-- Input records follows --
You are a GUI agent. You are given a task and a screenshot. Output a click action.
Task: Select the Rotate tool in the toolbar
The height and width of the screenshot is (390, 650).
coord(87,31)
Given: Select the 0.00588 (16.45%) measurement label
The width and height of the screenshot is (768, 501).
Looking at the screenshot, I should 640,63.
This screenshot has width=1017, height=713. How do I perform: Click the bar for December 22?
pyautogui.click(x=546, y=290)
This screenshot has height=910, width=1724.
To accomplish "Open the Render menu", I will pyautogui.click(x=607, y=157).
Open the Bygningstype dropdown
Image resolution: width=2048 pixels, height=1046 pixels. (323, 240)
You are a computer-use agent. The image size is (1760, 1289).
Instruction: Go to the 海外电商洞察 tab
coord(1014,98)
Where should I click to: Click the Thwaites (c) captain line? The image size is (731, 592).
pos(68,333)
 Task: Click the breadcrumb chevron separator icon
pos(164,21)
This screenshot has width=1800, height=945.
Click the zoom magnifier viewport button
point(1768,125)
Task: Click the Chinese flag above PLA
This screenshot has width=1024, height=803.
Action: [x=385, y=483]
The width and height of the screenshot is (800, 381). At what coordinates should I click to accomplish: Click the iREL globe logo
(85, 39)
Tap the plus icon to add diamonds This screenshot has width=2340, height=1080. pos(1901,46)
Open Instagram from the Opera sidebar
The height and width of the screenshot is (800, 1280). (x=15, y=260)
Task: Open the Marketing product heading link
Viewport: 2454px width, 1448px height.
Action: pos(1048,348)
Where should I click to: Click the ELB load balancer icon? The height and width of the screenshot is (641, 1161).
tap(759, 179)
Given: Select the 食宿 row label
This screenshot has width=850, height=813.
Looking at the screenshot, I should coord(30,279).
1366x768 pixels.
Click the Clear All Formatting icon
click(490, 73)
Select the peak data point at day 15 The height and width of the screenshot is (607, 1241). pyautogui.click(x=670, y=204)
-- Input records concluded --
# Instructions to follow:
Using the listing above, show every line that includes the string "agent".

# Answer for the task:
You are a GUI agent. You are given a task and a screenshot. Output a click action.
You are a computer-use agent. The image size is (1760, 1289).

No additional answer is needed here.